→ Exercise details:
Copy all the rows below, changing "coordinate pair" to "point" wherever it appears and leaving everything else the same.

+-------+

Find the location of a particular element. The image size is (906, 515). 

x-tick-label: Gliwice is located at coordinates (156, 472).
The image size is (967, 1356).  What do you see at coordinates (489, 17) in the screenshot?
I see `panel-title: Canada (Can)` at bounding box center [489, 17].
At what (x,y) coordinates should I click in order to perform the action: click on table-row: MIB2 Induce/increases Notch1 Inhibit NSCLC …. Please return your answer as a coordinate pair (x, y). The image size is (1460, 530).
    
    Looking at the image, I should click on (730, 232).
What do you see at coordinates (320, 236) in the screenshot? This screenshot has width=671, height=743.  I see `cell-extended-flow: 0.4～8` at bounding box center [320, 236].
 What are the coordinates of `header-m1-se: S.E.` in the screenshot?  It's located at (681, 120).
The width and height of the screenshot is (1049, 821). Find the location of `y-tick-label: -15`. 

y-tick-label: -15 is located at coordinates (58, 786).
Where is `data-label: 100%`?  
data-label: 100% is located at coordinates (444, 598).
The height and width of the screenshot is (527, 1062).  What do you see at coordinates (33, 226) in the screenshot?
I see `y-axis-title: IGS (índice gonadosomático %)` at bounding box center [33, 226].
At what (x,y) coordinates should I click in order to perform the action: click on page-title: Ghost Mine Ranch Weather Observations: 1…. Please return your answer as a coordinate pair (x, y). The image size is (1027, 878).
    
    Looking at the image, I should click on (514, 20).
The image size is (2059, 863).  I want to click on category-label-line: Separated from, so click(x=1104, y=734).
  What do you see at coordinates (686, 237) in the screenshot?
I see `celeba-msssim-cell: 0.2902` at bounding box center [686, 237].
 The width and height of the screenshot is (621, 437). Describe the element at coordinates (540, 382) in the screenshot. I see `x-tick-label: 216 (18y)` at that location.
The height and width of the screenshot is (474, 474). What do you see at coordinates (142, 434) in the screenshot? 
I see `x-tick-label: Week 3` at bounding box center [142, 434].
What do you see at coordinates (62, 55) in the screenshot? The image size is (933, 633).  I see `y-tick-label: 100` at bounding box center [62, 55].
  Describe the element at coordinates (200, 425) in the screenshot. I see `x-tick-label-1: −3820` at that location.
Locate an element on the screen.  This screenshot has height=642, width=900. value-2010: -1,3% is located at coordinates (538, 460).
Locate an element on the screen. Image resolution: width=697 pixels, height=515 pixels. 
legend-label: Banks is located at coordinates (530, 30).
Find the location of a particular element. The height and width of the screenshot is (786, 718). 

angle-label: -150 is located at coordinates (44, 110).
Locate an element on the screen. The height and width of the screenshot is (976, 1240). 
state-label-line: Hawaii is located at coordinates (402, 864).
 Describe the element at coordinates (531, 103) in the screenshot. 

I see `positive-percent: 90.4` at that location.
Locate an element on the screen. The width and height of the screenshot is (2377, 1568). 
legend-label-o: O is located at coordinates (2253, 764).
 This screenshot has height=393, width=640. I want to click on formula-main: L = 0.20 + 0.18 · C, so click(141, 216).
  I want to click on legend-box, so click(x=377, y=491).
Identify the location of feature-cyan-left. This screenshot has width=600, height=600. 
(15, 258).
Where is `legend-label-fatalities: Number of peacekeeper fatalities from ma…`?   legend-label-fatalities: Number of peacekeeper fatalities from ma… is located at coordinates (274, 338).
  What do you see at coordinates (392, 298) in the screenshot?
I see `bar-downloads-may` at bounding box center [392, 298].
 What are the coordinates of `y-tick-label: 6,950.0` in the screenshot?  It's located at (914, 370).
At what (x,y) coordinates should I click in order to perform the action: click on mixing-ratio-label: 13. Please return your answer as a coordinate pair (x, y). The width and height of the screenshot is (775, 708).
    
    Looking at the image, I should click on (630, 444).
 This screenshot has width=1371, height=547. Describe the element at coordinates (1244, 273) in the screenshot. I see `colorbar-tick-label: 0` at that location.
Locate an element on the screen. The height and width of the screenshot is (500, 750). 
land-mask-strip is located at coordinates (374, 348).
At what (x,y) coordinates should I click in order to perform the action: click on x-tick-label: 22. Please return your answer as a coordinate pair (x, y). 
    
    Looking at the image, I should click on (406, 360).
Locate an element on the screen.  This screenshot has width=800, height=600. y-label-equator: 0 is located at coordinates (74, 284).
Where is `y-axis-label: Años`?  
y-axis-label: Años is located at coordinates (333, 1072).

+-------+

→ Result for this exercise:
Find the location of a particular element. The image size is (906, 515). 

x-tick-label: Gliwice is located at coordinates (156, 472).
The image size is (967, 1356).  What do you see at coordinates (489, 17) in the screenshot?
I see `panel-title: Canada (Can)` at bounding box center [489, 17].
At what (x,y) coordinates should I click in order to perform the action: click on table-row: MIB2 Induce/increases Notch1 Inhibit NSCLC …. Please return your answer as a point (x, y). The image size is (1460, 530).
    
    Looking at the image, I should click on (730, 232).
What do you see at coordinates (320, 236) in the screenshot? This screenshot has width=671, height=743.  I see `cell-extended-flow: 0.4～8` at bounding box center [320, 236].
 What are the coordinates of `header-m1-se: S.E.` in the screenshot?  It's located at (681, 120).
The width and height of the screenshot is (1049, 821). Find the location of `y-tick-label: -15`. 

y-tick-label: -15 is located at coordinates (58, 786).
Where is `data-label: 100%`?  
data-label: 100% is located at coordinates (444, 598).
The height and width of the screenshot is (527, 1062).  What do you see at coordinates (33, 226) in the screenshot?
I see `y-axis-title: IGS (índice gonadosomático %)` at bounding box center [33, 226].
At what (x,y) coordinates should I click in order to perform the action: click on page-title: Ghost Mine Ranch Weather Observations: 1…. Please return your answer as a point (x, y). The image size is (1027, 878).
    
    Looking at the image, I should click on (514, 20).
The image size is (2059, 863).  I want to click on category-label-line: Separated from, so click(x=1104, y=734).
  What do you see at coordinates (686, 237) in the screenshot?
I see `celeba-msssim-cell: 0.2902` at bounding box center [686, 237].
 The width and height of the screenshot is (621, 437). Describe the element at coordinates (540, 382) in the screenshot. I see `x-tick-label: 216 (18y)` at that location.
The height and width of the screenshot is (474, 474). What do you see at coordinates (142, 434) in the screenshot? 
I see `x-tick-label: Week 3` at bounding box center [142, 434].
What do you see at coordinates (62, 55) in the screenshot? The image size is (933, 633).  I see `y-tick-label: 100` at bounding box center [62, 55].
  Describe the element at coordinates (200, 425) in the screenshot. I see `x-tick-label-1: −3820` at that location.
Locate an element on the screen.  This screenshot has height=642, width=900. value-2010: -1,3% is located at coordinates (538, 460).
Locate an element on the screen. Image resolution: width=697 pixels, height=515 pixels. 
legend-label: Banks is located at coordinates (530, 30).
Find the location of a particular element. The height and width of the screenshot is (786, 718). 

angle-label: -150 is located at coordinates (44, 110).
Locate an element on the screen. The height and width of the screenshot is (976, 1240). 
state-label-line: Hawaii is located at coordinates (402, 864).
 Describe the element at coordinates (531, 103) in the screenshot. 

I see `positive-percent: 90.4` at that location.
Locate an element on the screen. The width and height of the screenshot is (2377, 1568). 
legend-label-o: O is located at coordinates (2253, 764).
 This screenshot has height=393, width=640. I want to click on formula-main: L = 0.20 + 0.18 · C, so click(141, 216).
  I want to click on legend-box, so click(x=377, y=491).
Identify the location of feature-cyan-left. This screenshot has width=600, height=600. 
(15, 258).
Where is `legend-label-fatalities: Number of peacekeeper fatalities from ma…`?   legend-label-fatalities: Number of peacekeeper fatalities from ma… is located at coordinates (274, 338).
  What do you see at coordinates (392, 298) in the screenshot?
I see `bar-downloads-may` at bounding box center [392, 298].
 What are the coordinates of `y-tick-label: 6,950.0` in the screenshot?  It's located at (914, 370).
At what (x,y) coordinates should I click in order to perform the action: click on mixing-ratio-label: 13. Please return your answer as a point (x, y). The width and height of the screenshot is (775, 708).
    
    Looking at the image, I should click on (630, 444).
 This screenshot has width=1371, height=547. Describe the element at coordinates (1244, 273) in the screenshot. I see `colorbar-tick-label: 0` at that location.
Locate an element on the screen. The height and width of the screenshot is (500, 750). 
land-mask-strip is located at coordinates (374, 348).
At what (x,y) coordinates should I click in order to perform the action: click on x-tick-label: 22. Please return your answer as a point (x, y). 
    
    Looking at the image, I should click on (406, 360).
Locate an element on the screen.  This screenshot has width=800, height=600. y-label-equator: 0 is located at coordinates (74, 284).
Where is `y-axis-label: Años`?  
y-axis-label: Años is located at coordinates (333, 1072).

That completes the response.